How social media can help spot insider threats

In May, Director of National Intelligence James Clapper signed Security Executive Agent Directive 5 on the "Collection, Use and Retention of Publicly Available Social Media Information in Personnel Security Background Investigations and Adjudications." The directive was released the night before a House Oversight and Government Reform Committee hearing on the same topic.

It has been a long time coming and overall is a great step forward. However, it might not go far enough.

Under Section E (Policy), the directive states that "agencies may choose to collect publicly available social media information in the personnel security background investigation process." In my opinion, that could have been worded more strongly because the word "may" conveys something optional.

I realize that making a stronger policy statement would lead to questions about funding and tactics. However, reviewing social media is one of the best ways to evaluate individuals against the adjudicative guidelines for determining whether someone should have access to classified information. Those guidelines define what investigators should look for in a background investigation.

The first three guidelines cover:

1. Allegiance to the United States
2. Foreign influence
3. Foreign preference

The new directive also states, "Only publicly available social media information pertaining to the covered individual under investigation shall be intentionally collected."

That statement leaves too many loopholes. Standard Form 86, the Questionnaire for National Security Positions, does not ask applicants to list the social media platforms they use and does not ask for their online identities. That makes it very difficult for investigators to ensure that they are looking at the correct person's online activity. Unless someone uses his or her name for a Twitter handle, public Instagram feed or YouTube channel, how can an investigator be sure?

Chances are if people are applying for security clearances and posting anti-U.S. sentiments online in their spare time, they are probably not doing it in a way that can easily tie back to themselves. Therefore, technology must improve so that investigators can associate disparate user names across multiple social media platforms with a single individual.

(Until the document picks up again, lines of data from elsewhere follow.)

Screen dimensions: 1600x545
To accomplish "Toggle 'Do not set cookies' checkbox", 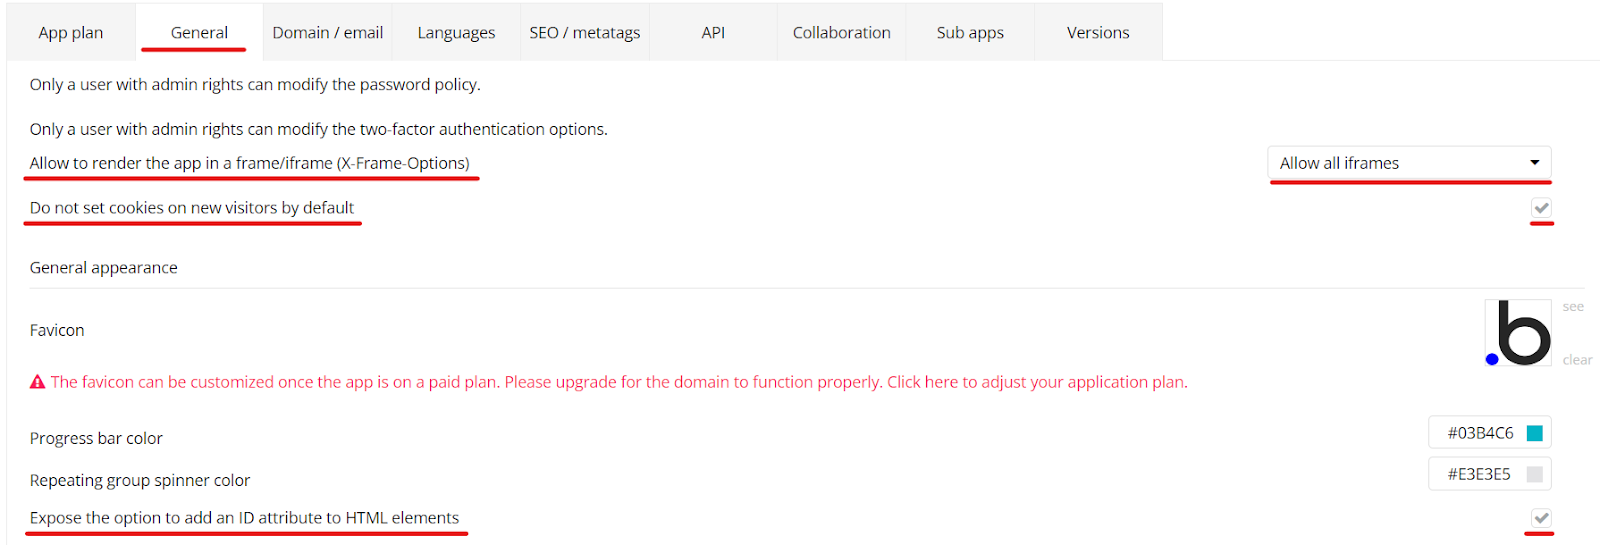I will (x=1541, y=208).
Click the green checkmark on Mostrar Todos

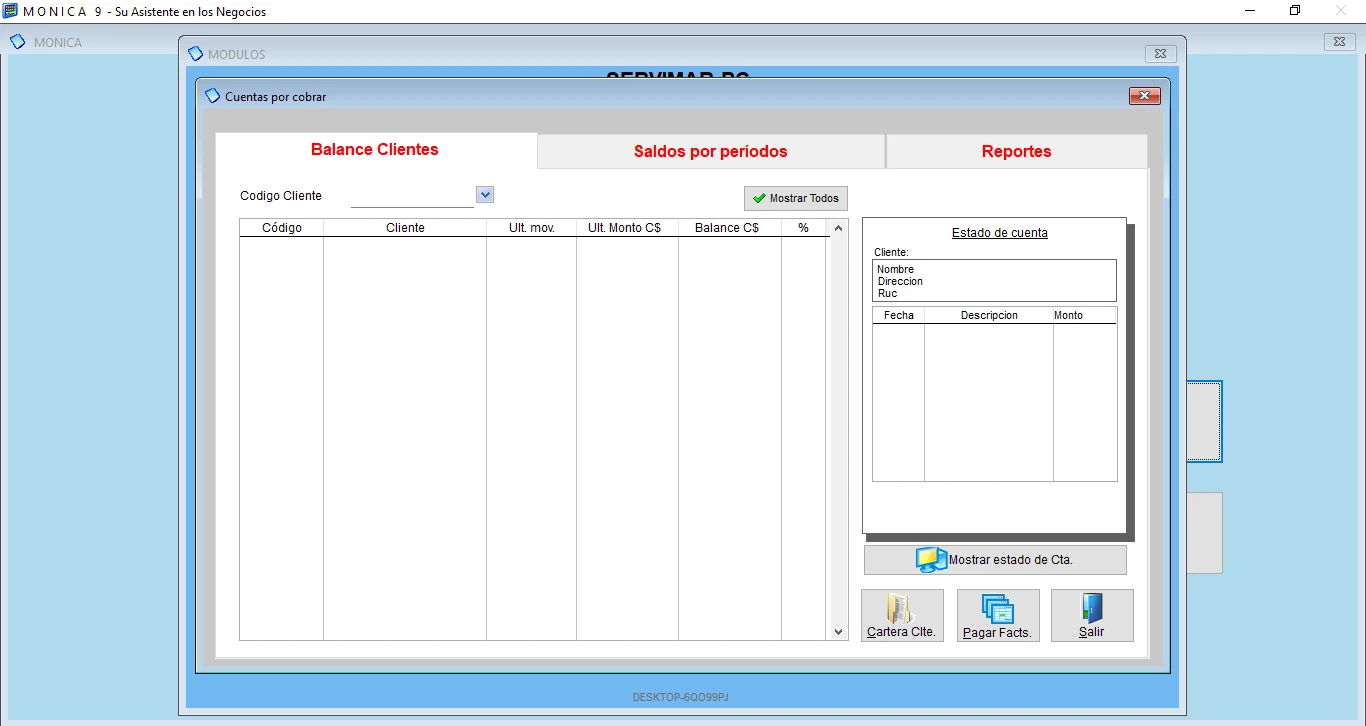[758, 198]
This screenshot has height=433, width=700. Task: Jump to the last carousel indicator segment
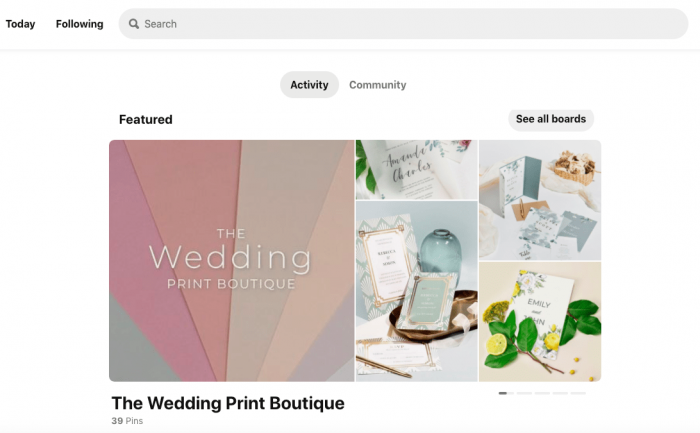[578, 393]
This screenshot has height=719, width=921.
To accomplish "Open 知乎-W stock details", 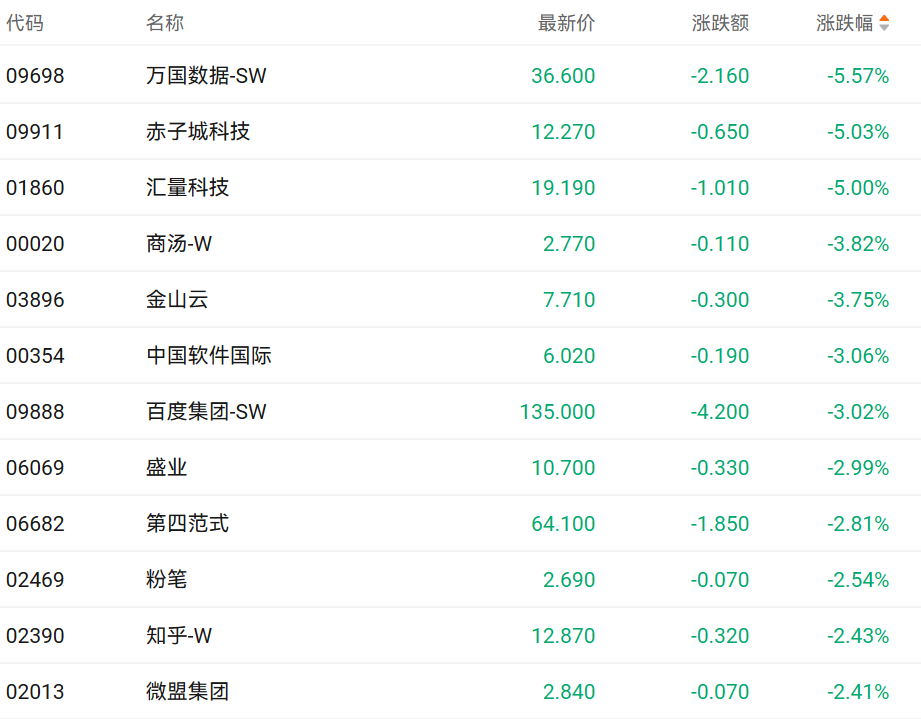I will [179, 636].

The security clearance directive seems to recognize the identity resolution challenge, and in Section E, paragraph 7, it states: "Authorized investigative agencies shall make reasonably exhaustive efforts to verify that any information collected that is discrepant or potentially disqualifying pertains to the covered individual."

It also goes on to say any information that would disqualify an applicant must be investigated, and ultimately, the covered individual must be given a chance to review the proceedings.

The latter part reminds me of the Fair Credit Reporting Act's requirements for issuing adverse-action notices and resolving consumer disputes. It would be difficult to bring social media disputes under similar reporting requirements, but the government seems to be heading in that direction.

However, FCRA's accuracy requirements for identity resolution would be hard to meet, and the consumer dispute process would become overwhelming if applied to social media activity and security clearances.

Further, in the social media world, it is not clear to whom FCRA's data-furnisher requirements would apply because in this context, the individual is furnishing his or her own data.

Every initiative must start somewhere, of course, and Security Executive Agent Directive 5 is a definite improvement over the previous status quo. If the government is serious about strengthening the clearance process, however, more must be done.